BECK FAMILY CENTER GALLERY
Bugs and Blooms – Art by Carol Wilkinson
October 6, 2024 – January 12, 2025
• Exhibit Open: Tuesday – Saturday 10:00 am to 5:00 pm & Sunday 1:00 to 5:00 pm
• Gallery Admission – Free
GATHER AT THE GALLERIES – EXHIBIT OPENING RECEPTION
Saturday, October 5| 5:00 to 7:00 pm
Admission $10.00 | Cedarhurst Members – Free
• Open bar and appetizers | 5 to 6 pm
• Gallery hop to see the art and meet the artists | 5 to 7 pm
• Shuttle rides to Shrode Art Center | 6 to 7 pm
GALLERY SPONSORS:
EXHIBIT SPONSORS:
Kevin and Cheryl Settle
Carol Wilkinson, Daylily and Butterflies, pen and ink on paper, 2024
Artist statement:
Artists don’t live in a vacuum. Everything they see, hear or feel goes into their art work. For this exhibit I had several different things that influenced me. One of the major influences on my work for several years has been Dutch Baroque floral paintings, called Vanitas. The paintings depicted gorgeous blooms in vases, with brilliant colors and a variety of flowers, but if you looked really closely the blooms were full of bugs. The Dutch were very moral people and the blooms represented the good things in life and the bugs were the bad things that can happen when one does not live according to their moral teachings.
Another influence was a documentary by David Attenborough on color. Attenborough talked about how insects do not see color the way we do. They see color on an infra-red wave length. That gave me the freedom to make the blooms and the bugs any color I wanted (not that I needed permission to use color my way).
Kim Walls Kimmerer book “Braiding Sweet Grass” was another source of information about color. As a young botanist Kimmerer wondered why the flowers in the field were purple and yellow. Other botanists were more concerned with the physical makeup of flowers and they considered color as nothing of importance to a flower. After much research and study Kimmerer determined that the color of the flowers is what attracted the pollinators. Thus color became very important to the flowers existence. I loved being able to justify my use of bright vivid colors for the flowers and the insects, especially the butterflies.

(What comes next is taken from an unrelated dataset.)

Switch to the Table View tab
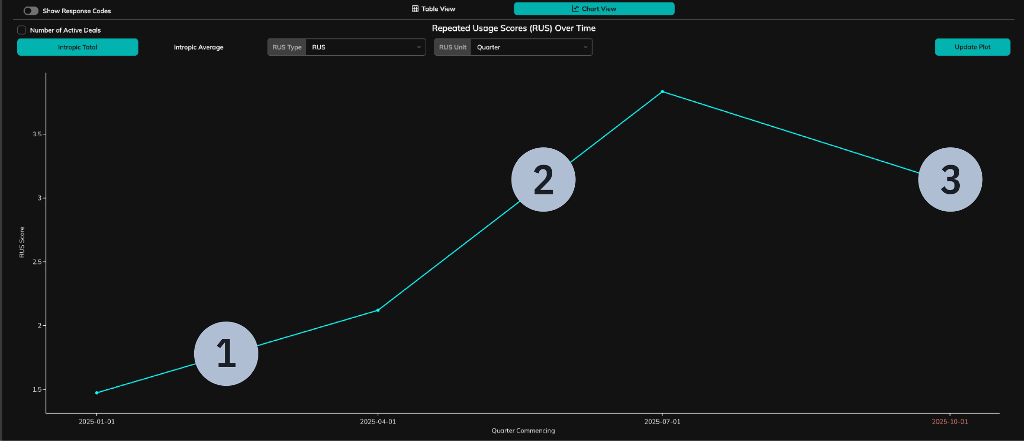 click(x=433, y=9)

While I was working on this group of drawings, I found out that sunflowers are very very useful to humans. In Japan in the aftermath of the tsunami that destroyed the nuclear power plant the ground around the plant became radioactive. The Japanese then planted sunflowers in the ground. The sunflowers helped neutralize the ground and return it to its former natural state. I loved doing the sunflowers that is why there are 3 of them.

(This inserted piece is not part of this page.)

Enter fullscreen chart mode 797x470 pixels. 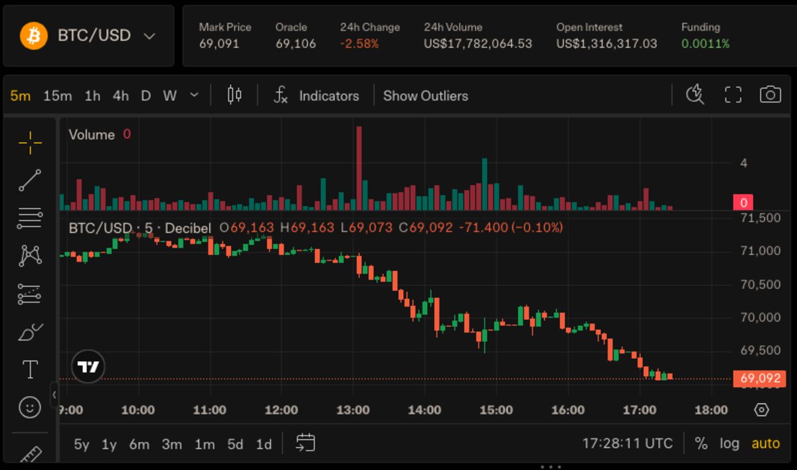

Insects and plants have a symbiotic relationship. The flowers need the plant to pollinate them and the insects need the flowers for nourishment. If you have ever seen Peonies with ants all over them you will see the power of nature working to benefit both the plant and insects.

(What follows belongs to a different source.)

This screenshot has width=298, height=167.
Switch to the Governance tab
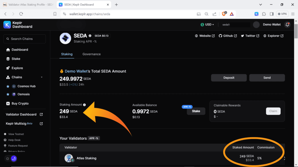click(x=91, y=54)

I have spent the past year working on this set of drawings. They are labeled from 1 to 12. One is the first one I did and 12 is the last. I can see growth and change in them. I have really enjoyed working with the colors, the patterns and shapes I found in the plants and insects.
I started the series of Mandellas during Covid. Circles, dots, lines, and shapes have always been of interest to me. When you add color to the elements they take on a new dimension. Mandellas are the circle of life, plants and insects are all part of the circle of life.